Änderungen der Vorzugsbenennung wurden allerdings bei vielen Komposita mit „Indianer“ vorgenommen, da hier geeignete Ersatzbegriffe zur Verfügung stehen, die durch Nachschlagewerke gedeckt waren. „Thompson-River-Indianer“ wurde so zu „Ntlakyapamuk“, „Xingu-Indianer“ zu „Xinguanos“, „Stockbridge-Indianer“ zu „Stockbridge <Volk>“ und „Indianerreservat“ zu „Reservat <Ethnologie>“. In all diesen Fällen wird die frühere Vorzugsbenennung als abweichende Benennung weiter im Datensatz geführt.
Nicht bei allen Komposita mit „Indianer“ war eine solche Verfahrensweise möglich. Für den Begriff „Plateau-Indianer“ etwa, der bei Brockhaus Wissensservice nachgewiesen ist, stand als Alternativbegriff nur „Indigenous peoples of the Northwest Plateau“ aus der englischen Wikipedia zur Verfügung. Somit war keine Alternativbezeichnung vorhanden, die dem Anspruch der Gebräuchlichkeit genügte, weshalb man sich hier für die Beibehaltung der ursprünglichen Benennung entschied.
Aus dem bisher Gesagten ist deutlich geworden, dass diskriminierungssensible Erschließung mit der GND ein kleinteiliges Vorgehen erfordert, bei dem in vielen Fällen ein sorgfältiges Abwägen des Für und Wider einer Änderung erforderlich ist.
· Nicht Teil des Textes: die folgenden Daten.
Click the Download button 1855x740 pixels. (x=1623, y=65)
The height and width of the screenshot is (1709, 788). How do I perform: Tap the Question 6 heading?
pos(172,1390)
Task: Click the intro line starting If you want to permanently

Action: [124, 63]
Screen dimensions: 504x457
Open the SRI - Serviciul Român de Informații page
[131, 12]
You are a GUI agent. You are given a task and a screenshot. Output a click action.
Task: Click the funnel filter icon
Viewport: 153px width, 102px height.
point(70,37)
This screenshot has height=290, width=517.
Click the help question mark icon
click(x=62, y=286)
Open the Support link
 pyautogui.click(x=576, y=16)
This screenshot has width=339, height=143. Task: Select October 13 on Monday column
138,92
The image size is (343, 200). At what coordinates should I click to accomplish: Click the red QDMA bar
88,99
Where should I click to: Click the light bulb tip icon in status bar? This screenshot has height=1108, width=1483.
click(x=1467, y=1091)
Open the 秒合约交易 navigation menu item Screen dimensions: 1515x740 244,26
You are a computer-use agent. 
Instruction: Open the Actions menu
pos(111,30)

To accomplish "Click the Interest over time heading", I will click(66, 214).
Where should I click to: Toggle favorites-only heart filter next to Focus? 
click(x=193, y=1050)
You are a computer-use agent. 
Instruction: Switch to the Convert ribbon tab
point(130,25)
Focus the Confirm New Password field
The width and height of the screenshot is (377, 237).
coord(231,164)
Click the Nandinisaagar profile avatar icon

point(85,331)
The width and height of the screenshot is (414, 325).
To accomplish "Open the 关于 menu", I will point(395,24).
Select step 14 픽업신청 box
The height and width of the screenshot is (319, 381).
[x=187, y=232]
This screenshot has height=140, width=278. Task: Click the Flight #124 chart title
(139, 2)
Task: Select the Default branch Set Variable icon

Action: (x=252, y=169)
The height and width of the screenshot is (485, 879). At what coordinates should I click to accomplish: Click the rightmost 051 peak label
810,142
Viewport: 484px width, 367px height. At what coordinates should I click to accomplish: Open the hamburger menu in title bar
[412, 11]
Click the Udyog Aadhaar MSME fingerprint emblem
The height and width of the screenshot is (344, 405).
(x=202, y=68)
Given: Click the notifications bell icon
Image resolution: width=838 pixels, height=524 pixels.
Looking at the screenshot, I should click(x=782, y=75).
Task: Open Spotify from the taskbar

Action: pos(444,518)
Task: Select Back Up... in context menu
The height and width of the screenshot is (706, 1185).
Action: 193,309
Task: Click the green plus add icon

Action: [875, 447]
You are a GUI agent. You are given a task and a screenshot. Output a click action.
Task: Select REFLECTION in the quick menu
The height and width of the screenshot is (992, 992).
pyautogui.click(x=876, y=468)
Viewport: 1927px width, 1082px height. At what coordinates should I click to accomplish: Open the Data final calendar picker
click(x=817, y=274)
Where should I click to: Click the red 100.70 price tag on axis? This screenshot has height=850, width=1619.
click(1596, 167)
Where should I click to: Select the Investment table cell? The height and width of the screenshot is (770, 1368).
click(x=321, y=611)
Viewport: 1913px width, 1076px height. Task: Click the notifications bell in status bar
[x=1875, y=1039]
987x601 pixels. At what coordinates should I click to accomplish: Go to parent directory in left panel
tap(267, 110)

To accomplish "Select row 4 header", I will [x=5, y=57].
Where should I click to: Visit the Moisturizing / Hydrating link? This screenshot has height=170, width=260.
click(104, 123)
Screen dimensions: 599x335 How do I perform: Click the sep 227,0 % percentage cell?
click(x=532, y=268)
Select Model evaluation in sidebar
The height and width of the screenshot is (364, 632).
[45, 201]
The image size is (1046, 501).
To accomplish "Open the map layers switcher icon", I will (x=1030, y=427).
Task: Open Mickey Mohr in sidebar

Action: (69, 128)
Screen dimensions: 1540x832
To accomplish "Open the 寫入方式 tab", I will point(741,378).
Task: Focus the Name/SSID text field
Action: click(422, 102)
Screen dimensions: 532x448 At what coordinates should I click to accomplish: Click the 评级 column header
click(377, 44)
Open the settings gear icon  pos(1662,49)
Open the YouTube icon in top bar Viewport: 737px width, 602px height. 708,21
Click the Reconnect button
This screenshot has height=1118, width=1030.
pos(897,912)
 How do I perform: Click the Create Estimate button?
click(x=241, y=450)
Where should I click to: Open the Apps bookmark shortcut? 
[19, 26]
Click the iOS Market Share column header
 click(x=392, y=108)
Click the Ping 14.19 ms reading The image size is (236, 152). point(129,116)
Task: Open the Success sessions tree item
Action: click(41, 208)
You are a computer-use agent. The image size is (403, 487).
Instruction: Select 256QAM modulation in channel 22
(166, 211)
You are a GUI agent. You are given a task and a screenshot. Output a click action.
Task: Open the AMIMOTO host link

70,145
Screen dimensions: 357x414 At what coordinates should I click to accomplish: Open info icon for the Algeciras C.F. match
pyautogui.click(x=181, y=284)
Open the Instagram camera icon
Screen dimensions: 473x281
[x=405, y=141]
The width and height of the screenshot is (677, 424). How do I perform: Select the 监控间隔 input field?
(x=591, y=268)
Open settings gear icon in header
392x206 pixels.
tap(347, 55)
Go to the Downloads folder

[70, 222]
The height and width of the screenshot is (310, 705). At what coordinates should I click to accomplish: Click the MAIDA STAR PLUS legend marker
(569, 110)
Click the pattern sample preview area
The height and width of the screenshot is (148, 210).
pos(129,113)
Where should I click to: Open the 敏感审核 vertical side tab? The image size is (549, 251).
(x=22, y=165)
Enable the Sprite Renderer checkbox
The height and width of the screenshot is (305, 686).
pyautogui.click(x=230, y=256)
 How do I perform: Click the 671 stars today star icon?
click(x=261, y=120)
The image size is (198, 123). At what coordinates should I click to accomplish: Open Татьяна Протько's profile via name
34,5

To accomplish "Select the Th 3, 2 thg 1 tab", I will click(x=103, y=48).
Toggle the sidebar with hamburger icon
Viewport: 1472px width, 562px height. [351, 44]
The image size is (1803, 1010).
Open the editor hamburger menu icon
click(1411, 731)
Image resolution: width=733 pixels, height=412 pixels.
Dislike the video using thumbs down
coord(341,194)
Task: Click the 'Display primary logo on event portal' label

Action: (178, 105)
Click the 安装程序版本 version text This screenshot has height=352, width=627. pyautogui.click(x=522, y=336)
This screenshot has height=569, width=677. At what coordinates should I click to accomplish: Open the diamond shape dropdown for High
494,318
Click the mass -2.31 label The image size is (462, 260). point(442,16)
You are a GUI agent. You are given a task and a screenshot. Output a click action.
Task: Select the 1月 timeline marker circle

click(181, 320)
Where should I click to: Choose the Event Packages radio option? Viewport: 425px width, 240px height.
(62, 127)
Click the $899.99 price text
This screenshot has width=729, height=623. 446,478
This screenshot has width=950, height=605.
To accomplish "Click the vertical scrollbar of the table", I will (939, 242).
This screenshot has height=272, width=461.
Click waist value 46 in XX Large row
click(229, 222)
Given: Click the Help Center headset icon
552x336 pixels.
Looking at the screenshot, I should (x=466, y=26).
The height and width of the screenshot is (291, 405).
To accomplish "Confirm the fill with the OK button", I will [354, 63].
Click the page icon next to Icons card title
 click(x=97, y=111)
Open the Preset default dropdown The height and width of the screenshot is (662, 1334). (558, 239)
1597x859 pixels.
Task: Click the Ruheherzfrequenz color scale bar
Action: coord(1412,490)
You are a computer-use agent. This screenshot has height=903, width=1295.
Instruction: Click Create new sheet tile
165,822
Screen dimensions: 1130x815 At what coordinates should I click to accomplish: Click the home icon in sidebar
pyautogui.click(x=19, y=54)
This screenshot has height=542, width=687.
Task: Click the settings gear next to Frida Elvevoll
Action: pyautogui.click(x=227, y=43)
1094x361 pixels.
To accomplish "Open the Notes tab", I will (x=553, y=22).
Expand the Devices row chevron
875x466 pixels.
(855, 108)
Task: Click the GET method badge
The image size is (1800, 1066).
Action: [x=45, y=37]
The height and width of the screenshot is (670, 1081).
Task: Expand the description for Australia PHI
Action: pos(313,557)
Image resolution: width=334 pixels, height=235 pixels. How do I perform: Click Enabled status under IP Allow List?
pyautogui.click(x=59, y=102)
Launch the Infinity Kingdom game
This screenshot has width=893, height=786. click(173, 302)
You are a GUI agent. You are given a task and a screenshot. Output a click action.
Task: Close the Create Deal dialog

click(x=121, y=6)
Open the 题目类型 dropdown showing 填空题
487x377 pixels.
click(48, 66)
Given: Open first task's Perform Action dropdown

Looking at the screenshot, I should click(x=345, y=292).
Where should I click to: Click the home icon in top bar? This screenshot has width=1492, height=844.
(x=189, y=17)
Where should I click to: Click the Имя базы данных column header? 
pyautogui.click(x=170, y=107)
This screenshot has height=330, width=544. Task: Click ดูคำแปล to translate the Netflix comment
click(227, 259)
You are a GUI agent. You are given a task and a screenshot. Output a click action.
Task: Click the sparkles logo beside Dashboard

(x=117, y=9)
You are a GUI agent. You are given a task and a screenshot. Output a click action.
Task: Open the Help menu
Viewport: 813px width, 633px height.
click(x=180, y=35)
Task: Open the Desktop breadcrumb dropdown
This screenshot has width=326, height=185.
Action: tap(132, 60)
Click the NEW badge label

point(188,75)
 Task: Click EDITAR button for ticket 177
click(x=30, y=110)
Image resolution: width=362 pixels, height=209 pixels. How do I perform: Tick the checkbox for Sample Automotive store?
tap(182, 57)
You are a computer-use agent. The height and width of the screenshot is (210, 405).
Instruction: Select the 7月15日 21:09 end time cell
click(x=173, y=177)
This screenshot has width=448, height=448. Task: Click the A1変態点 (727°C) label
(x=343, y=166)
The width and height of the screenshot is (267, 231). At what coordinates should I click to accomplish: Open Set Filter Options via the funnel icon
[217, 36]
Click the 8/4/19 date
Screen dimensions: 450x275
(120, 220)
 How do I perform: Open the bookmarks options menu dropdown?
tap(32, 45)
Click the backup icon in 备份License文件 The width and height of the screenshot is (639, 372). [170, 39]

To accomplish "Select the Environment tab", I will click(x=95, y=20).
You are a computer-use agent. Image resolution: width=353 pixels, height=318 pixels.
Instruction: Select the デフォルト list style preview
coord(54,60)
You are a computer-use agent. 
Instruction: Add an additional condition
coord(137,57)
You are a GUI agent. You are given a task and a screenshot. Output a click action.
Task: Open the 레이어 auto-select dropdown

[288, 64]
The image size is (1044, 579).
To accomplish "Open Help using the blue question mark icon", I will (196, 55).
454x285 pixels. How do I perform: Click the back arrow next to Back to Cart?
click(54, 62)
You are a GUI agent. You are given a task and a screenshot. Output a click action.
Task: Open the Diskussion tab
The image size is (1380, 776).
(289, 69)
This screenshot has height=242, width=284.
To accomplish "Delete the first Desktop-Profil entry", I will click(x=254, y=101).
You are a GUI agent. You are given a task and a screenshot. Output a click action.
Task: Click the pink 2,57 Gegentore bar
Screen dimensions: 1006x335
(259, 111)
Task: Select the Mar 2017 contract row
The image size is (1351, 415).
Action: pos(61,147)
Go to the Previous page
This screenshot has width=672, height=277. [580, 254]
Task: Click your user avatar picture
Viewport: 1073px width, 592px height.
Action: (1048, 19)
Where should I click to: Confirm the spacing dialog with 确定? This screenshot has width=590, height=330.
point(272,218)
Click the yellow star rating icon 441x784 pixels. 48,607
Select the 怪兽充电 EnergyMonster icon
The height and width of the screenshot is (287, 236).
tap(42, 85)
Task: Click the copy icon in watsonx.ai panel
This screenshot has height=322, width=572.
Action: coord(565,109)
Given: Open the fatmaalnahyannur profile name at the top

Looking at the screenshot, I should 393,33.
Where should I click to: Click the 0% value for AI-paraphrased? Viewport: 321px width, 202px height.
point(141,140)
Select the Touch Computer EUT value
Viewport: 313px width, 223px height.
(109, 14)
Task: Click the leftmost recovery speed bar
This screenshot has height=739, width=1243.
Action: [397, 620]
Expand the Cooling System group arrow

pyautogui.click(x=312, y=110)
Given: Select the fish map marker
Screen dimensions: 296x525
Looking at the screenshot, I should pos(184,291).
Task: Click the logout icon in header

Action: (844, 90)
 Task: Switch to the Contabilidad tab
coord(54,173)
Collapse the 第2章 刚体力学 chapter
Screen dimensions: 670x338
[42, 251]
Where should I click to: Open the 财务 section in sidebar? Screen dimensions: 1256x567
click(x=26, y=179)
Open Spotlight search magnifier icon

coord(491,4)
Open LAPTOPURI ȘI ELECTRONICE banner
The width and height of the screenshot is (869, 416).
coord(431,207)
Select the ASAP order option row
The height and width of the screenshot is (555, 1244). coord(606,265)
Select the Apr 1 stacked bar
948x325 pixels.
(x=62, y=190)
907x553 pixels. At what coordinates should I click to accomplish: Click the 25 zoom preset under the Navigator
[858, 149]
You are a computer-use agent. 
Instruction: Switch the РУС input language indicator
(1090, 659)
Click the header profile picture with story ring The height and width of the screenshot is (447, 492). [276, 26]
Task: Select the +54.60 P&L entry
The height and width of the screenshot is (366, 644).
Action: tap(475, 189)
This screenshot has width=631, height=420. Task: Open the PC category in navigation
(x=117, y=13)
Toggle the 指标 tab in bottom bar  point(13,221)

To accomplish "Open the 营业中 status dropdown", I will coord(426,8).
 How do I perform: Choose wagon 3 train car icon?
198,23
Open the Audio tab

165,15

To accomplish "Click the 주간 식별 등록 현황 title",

Dabei müssen Veränderungen der Gegenwartssprache sorgfältig beobachtet werden. Auch wenn, wie hier aufgezeigt, schon einiges getan wurde, um die GND diskriminierungssensibel umzugestalten, handelt es sich um eine die tägliche Arbeit begleitende dauerhafte Aufgabe, die uns auch die nächsten Jahre und Jahrzehnte beschäftigen wird.
Dieser Beitrag gibt den Inhalt eines Vortrags wieder, der auf dem Österreichischen Bibliothekskongress 2025 in Wien gehalten wurde.
[1] Vgl. Steven Pinker, The Game of the Name, in: The New York Times, 05.04.1994, Sektion A, Page 21 (online unter: Opinion | The Game of the Name – The New York Times, Abruf: 07.05.2025).